Hi,
We have an social media application currently using MongoDB to serve
documents . We decided to shift it to Accumulo. I am designing the
schema and indexing approach but having some difficulties in managing
indexes and a few concerns with generating UUID in Accumulo.
UUID : The data is being indexed in MongoDB 24 hours. MongoDB generates
a 12 byte UUID sorted on current time and good for multi-user
multi-process environment (<time> <Mac add> <process id> <client
counter> ) which is perfect. but if I concatenate the time,mac add,
process-id, client counter. These are around 28 to 30 characters which
means around 60 bytes. And If I store it in reverse order so that the
latest document shows on top, the size would be doubled( more than 120
bytes) as described by David Medinets. Is there any way to store this
UUID in lesser size or any other efficient way to generate UUID reverse
sorted on current time.
Indexing : I need to retrieve documents from index based on some query
on fields. I found two approaches to index documents in Accumulo.

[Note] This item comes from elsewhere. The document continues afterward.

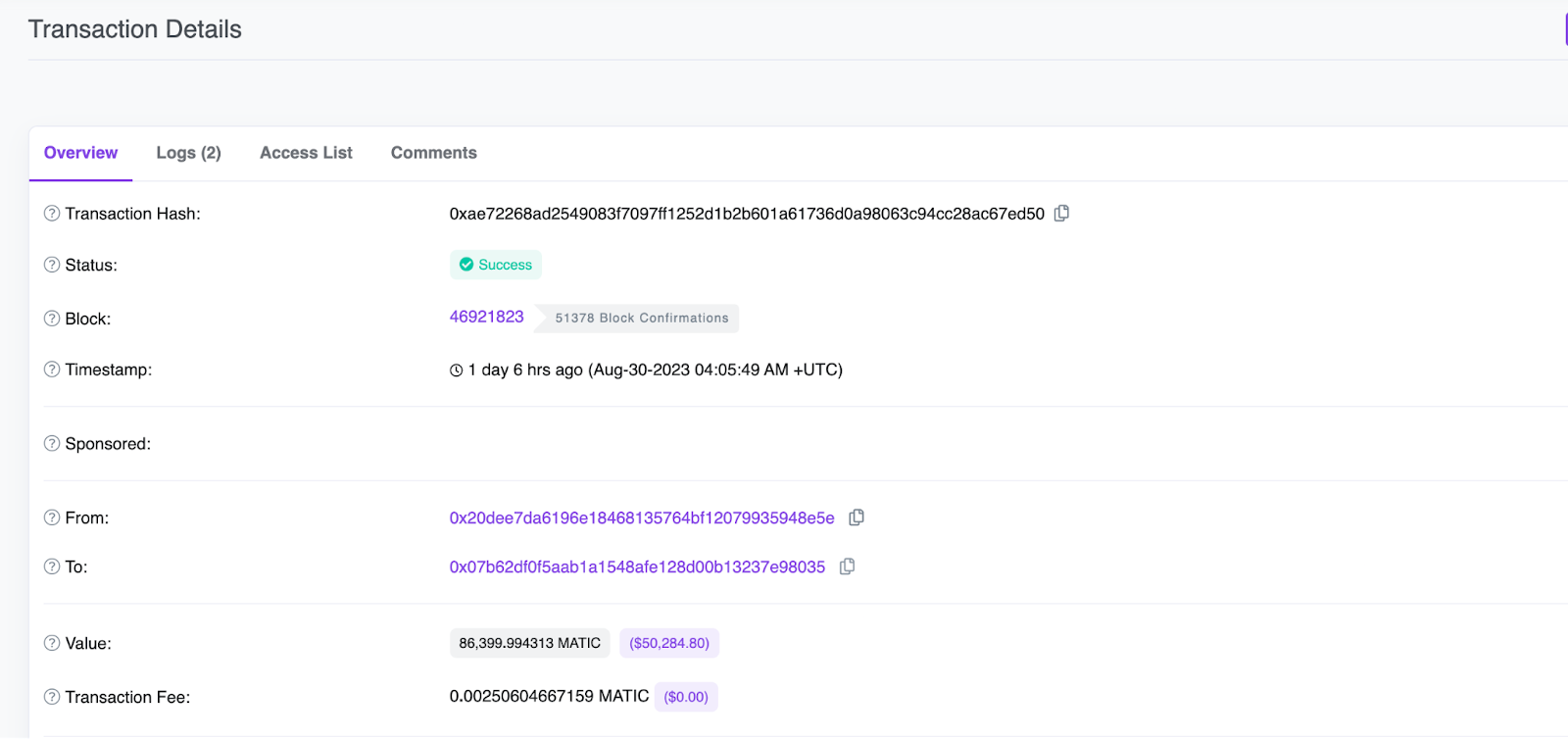The width and height of the screenshot is (1568, 739).
Task: Open the Access List tab
Action: 306,153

(1) Term based reverse indexing and
(2) Document partitioning indexing
As Adam described in this video
https://www.youtube.com/watch?v=Ck70G6OuGT4. If I use Document
partitioning indexing.
Row <partition id>
/ \
CF <doc> <index>
| |
CQ <UUID> <Term>
| |
<field> <UUID>
| |
| <Field>
Value <value>
If I just want to serve documents based on single term query. Would it
be better to store <term> in column family so that I can limit on single
term in CF. It will reduce the data by a good factor. what can be other
pros and cons of this approach?
And how should i decide the on partition_Id. If i storing tweets on 3
node cluster?
Regards
Mohit Kaushik